Na realidade, o único Bom Samaritano é Nosso Senhor, mas Ele atua por meio dos ministros da Igreja. Na década de 1970, o ministro do Bom Samaritano para os católicos feridos da América foi Sua Excelência Reverendíssima Dom Marcel Lefebvre. Ele descobriu que nosso país fora espancado, ferido e deixado meio morto. Seu amor a Deus e ao próximo o impulsionou a vir em nosso auxílio. Vimos com nossos olhos sua caridade em ação. “Bem-aventurados os olhos que veem o que vós vedes”.

(The Angelus, Novembro de 2020)

  1. 1. “1970 butcher block table”: O autor refere-se a grandes blocos de madeira quadrados ou retangulares usados inicialmente por açougueiros como mesa de corte, porém em alguns continentes passou a ser usado também em cozinhas domésticas. Nota do tradutor.

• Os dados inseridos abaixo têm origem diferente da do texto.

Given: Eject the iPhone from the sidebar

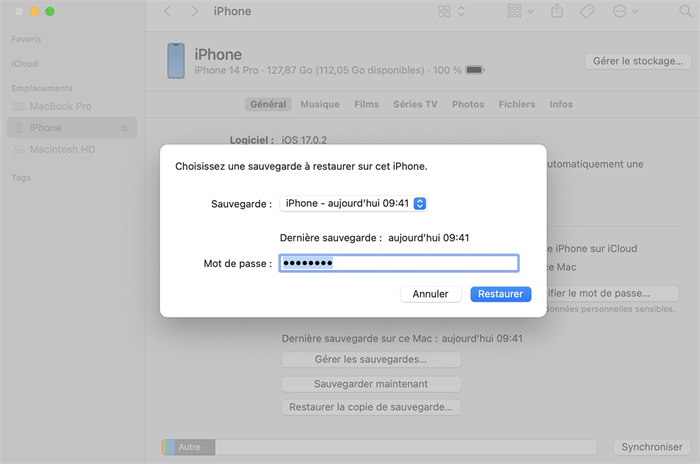Looking at the screenshot, I should tap(125, 128).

  2. 2. "Kum ba yah" (“Vinde” em um dialeto africano) “My Lord” (Meu Senhor): Cântico de data ainda disputada, sabe-se que era cantado por escravos africanos cristianizados nos E.U.A. Durante as décadas de 1950 e 1960 do século XX ganhou forte conotação política sendo usado em movimentos por direitos civis também nos E.U.A. A letra em si não possui nada de contrário à doutrina católica, são insistentes súplicas de um pecador para que Deus não o abandone, porém no conjunto o cântico é inapropriado para a liturgia, ainda mais por ter sido impregnado de conotação política. Nota do tradutor.
  3. 3.Missas “clown” (Palhaço): Série de conhecidos ultrages à missa católica onde pessoas fantasiadas de palhaço cumprem funções litúrgicas e recebem a Sagrada Comunhão. Nota do tradutor.